I'm beginning to think there's a massive amount of sexist bias against mothers in pediatric mental health care. You probably were subjected to that too.

But suing won't change the past and probably lose, not gain, you money. I totally understand why you want to light a fire under all the institutions that failed your daughter, but you'll just get dismissed again.

In your shoes I'd want to vent - request a meeting at the school, record camhs's failures with an ombudsman or similar - but above all, try to move on. Find the services she can access now.

Al the bestFlowers

FfeminyddCymraeg · 06/03/2023 19:53

I think you’re looking for somebody/something to hang your hat on for all the things that have gone wrong for you and your DD. That’s understandable and natural to want somebody to blame.

However, as many before me have said, your DD masked and there were no guarantees she’d have received any of the things you’ve mentioned. You only have to read the SEN boards here to see how difficult these things are to access.

Even with these things, there is no guarantee your DD would have suffered any less or your marriage wouldn’t have broken down.

Having worked in a huge clinical negligence law firm for many years, it’s a long and slow process to sue the NHS and the financial remedy isn’t often what you’d expect. You’re out of time in any event.
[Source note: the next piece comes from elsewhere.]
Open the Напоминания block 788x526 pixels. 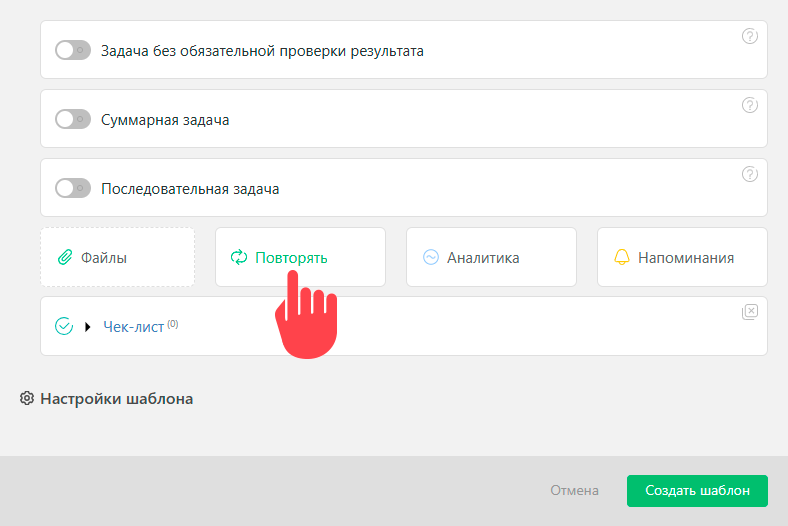point(682,257)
I would use any funds you were going to use to bring a claim to get some counselling instead. What’s happened is nobody’s fault, it is what it is.

FfeminyddCymraeg · 06/03/2023 19:58

This article may help you realise your cause is futile

www.burnetts.co.uk/blog/bringing-a-claim-in-medical-negligence-the-basics

Absc · 06/03/2023 19:59

As others have said you stand no chance.

camhs do not complete assessments for autism and are not funded to do this.

Jellycatspyjamas · 06/03/2023 20:06

camhs do not complete assessments for autism and are not funded to do this.

My daughter is currently being assessed by CAMHS for autism amongst other neurodivergencies. Some are funded and do assess.